== Extract provided

Some 35 years later, Mr. Rocovich still talks of Mr. Barbery as if the latter is a mentor, not just a friend. “He was extremely well-known in the coal industry, and his judgment was highly sought,” Mr. Rocovich says. “The things they say about him are the things you want someone to say about you when you finish up your career.”
At Pittston, Mr. Barbery oversaw how changing regulations would affect company operations, and ensured that the various subsidiaries stayed within legal mining rights. In 1975, though, his wife died of cancer, leaving behind a son for the widower to care for. He moved back to Roanoke, where he had family, to work as general counsel for Virginia Iron Coal & Coke. A little less than a year later, he took a job as general counsel and vice president at A.T. Massey and was later promoted to senior vice president.
He stayed at Massey for 18 years, overseeing corporate legal matters including coal land acquisitions and leases and other privately owned companies in the United States and later in South America and Australia, among other countries. Mr. Barbery also served as chairman of Elk Run Coal Co., a subsidiary of Massey, and served as an officer on several other subsidiaries in which Massey has interests.
In 1994, Mr. Barbery became senior vice president and general counsel for American Metals and Coal International Inc. He also held several top positions with company subsidiaries, such as president of National King in Colorado and vice president and senior vice president and general counsel of Asian American Coal Co., LLC, a company in which American held a financial interest. In the latter position, Mr. Barbery helped secure the first joint venture coal operation between a U.S.-based company and China, with site work focusing on the Shanxi Province. He served four years on the board of directors of Asian American, as well as that of the resulting Chinese joint-venture company, Shanxi Asian American Daning Energy Co., Ltd.
American sold its subsidiaries in 2003, and Mr. Barbery retired. Or, rather, he attempted retirement.

====

**What to produce**: Using the passage about Mr. Barbery's career, explain why he moved back to Roanoke after working at Pittston. Rely only on the passage about Mr. Barbery's career.

== Extracted records

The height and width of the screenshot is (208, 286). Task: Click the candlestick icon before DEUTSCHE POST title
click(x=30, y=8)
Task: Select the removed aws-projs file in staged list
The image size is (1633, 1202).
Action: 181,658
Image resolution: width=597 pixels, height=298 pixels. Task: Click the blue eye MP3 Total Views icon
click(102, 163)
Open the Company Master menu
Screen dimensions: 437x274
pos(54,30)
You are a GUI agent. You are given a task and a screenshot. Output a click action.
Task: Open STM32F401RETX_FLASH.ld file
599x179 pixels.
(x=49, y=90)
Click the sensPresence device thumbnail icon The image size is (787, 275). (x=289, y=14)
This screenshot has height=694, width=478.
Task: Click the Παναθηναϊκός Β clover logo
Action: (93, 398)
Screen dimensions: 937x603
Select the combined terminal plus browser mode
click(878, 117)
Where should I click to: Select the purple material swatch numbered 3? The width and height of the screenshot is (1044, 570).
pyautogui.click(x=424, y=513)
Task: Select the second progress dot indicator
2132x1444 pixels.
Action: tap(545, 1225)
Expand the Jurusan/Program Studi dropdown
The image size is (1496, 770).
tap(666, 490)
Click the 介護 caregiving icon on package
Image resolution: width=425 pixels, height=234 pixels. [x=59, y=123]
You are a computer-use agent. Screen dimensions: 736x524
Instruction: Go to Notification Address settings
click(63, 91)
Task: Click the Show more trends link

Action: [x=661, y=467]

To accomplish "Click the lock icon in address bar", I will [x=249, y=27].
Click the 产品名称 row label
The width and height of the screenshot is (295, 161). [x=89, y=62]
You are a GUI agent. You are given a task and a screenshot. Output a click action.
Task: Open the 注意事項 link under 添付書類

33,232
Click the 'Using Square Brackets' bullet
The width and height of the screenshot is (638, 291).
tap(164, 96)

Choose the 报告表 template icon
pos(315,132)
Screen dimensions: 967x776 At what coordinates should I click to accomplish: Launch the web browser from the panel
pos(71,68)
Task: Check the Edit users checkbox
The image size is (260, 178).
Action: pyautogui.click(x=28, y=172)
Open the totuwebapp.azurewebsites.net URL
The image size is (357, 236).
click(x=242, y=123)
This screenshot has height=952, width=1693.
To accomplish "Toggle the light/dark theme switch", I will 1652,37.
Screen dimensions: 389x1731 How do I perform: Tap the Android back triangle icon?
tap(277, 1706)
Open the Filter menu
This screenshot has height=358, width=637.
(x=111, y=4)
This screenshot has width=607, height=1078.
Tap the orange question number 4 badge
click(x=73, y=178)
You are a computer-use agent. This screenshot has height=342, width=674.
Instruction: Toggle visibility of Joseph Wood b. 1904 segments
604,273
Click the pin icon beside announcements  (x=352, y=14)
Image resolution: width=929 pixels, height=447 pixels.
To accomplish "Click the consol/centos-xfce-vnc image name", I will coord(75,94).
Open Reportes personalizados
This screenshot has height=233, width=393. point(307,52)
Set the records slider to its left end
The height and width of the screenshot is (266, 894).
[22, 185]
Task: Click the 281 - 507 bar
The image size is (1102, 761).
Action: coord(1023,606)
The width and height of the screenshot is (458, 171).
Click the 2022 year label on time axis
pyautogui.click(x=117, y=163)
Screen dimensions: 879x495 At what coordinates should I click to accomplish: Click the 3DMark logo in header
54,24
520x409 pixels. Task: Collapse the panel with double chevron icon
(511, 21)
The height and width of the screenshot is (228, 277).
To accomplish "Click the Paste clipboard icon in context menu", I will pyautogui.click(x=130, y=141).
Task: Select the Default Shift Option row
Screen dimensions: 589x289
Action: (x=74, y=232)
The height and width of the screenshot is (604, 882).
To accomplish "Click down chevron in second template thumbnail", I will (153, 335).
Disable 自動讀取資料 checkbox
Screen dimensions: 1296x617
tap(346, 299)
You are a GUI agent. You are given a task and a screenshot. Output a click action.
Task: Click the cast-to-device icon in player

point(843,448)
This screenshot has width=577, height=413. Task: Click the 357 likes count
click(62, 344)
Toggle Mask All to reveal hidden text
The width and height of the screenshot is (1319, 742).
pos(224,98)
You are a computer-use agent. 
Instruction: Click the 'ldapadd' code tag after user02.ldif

====

**Output of the exercise**: In 1975 his wife died of cancer, leaving him a widower with a son to care for. He moved back to Roanoke because he had family there, and he took a job as general counsel for Virginia Iron Coal & Coke.